1. Abstract
Master Thesis: “Changes of meteorological anomalies in context of the recent climate change
in South Bavaria”
Subjective perception leads to the impression of an increasing amount of extreme weather events such
as heat waves, heavy precipitation and storms. Especially in the last two decades where the topic of
climate change has been highly visible in the media the coherence seems only logical. Also statistical
theory implies a link between a small shift in the mean resulting into higher variability and the
frequency of such extreme events. This thesis therefore aims for detecting significant changes in the
frequency and intensity of meteorological extremes in the last century which can be attributed to the
recent climate change.
For this purpose six indices for temperature, precipitation and wind extremes are analyzed. These
indices have been calculated from the daily observational data of three stations with a recording
history of at least 60 years in South Bavaria, Germany. Extreme temperatures are defined as daily
events over the threshold of the 90th
percentile of each station. The extreme precipitation indices are
based on the 95th
percentile of the distribution of the daily precipitation data. The choice of the
different threshold is due to the IPCC Report which used similar percentiles in the extreme indices.
The definition of storms is the absolute wind speed of 21 m/sec according to the definition of the
German Climate Service Center. The data has been seasonal resolved.
Two methods are used: the statistical tool of a trend analysis and return levels based on the extreme
value model of the Generalized Pareto Distribution (GPD). The trend analysis is applied for both
frequency and intensity of extreme values. The trends are tested for significance via F-Test, Mann-
Kendall-Test and the approach of the Signal-to-Noise-Ratio. Before fitting the values to the GPD the
data sets of each station are separated into two equally sized time slices. The estimated return values
of the GPD are compared in the next step.
The temperature data show overall a significant change in all three stations in South Bavaria. Extreme
temperature events increase in frequency and intensity. The tendency to warmer winters is especially
striking. Modeling of the extreme temperature data with the GPD also exposes a shift to a higher level
of temperature values. It indicates a higher probability in the return levels of extreme values. The
results in temperature extremes prove to be resilient when compared to similar research in this domain
in Europe. However, in general the application of numerical modeling appears more common than
statistical modeling.
The extreme precipitation values display overall, both in frequency and intensity a positive signal in
spring and autumn. Amixed signal in summer and a negative tendency in winter is observed. However,
the results of the analysis of the extreme precipitation indices show high variability. This applies to
2. the data sets internally as well as compared with each other. So no significant trend can be
acknowledged. The goodness of fit to the GPD is almost as high as in the temperature values and
validates the mixed results. In the regional case of South Bavaria based on the daily observational
data of the selected stations a significant signal change in precipitation anomalies cannot be found.

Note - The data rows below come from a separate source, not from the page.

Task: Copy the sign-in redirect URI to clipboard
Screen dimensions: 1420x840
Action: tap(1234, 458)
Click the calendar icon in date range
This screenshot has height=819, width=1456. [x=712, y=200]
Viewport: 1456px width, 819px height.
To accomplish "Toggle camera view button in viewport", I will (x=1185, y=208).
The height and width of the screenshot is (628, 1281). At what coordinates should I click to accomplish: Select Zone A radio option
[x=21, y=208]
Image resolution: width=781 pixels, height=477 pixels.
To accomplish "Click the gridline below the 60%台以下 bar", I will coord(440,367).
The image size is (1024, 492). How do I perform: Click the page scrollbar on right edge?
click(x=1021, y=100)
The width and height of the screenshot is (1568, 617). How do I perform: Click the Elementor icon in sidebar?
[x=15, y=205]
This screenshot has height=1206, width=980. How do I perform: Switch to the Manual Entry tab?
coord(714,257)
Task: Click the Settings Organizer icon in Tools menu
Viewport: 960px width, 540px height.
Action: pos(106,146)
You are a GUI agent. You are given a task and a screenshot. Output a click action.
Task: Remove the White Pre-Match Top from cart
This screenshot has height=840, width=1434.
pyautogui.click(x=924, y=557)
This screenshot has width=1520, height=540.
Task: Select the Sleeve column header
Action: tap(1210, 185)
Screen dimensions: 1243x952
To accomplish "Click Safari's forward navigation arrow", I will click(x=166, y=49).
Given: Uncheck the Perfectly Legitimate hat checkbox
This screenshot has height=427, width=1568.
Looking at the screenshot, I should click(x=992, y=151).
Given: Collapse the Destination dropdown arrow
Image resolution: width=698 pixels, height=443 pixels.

The current literature agrees in the difficulties when analyzing precipitation. Because of its high intern
variability coherent patterns in the progression of the precipitations extremes cannot be found yet in
Europe.
A similar variability problem occurs in the wind speed indices. No significant trend in either storm
frequency or wind speed in the mixed tendencies can be detected. More observations are needed for
more conclusive results. Current research treating local wind speed data and local progression of
storms is only available to a very limited extent. Testing for reliance is therefore difficult. The
observations in this field of study aim more commonly for the progression of cyclone activity in a
higher scale.
All data sets are tested for homogeneity because of several changes of sensors through the years. The
temperature data appears to be reliable for the greatest part. The data series of precipitation and wind
expose irregularities. In case of precipitation the irregularities could be due to the natural variability.
So no attempt to homogenize the data has been made. However, the time range of the wind data series
is significant smaller. The inhomogeneity has therefore a strong influence on the results and proves
to falsify data to a certain degree. Via standard deviation and long-term average a simple effort to
homogenize the wind data sets has been made. The outcome displays in one case a remarkable change
from a positive to a negative tendency, even though it exposes no significant trend in wind speeds.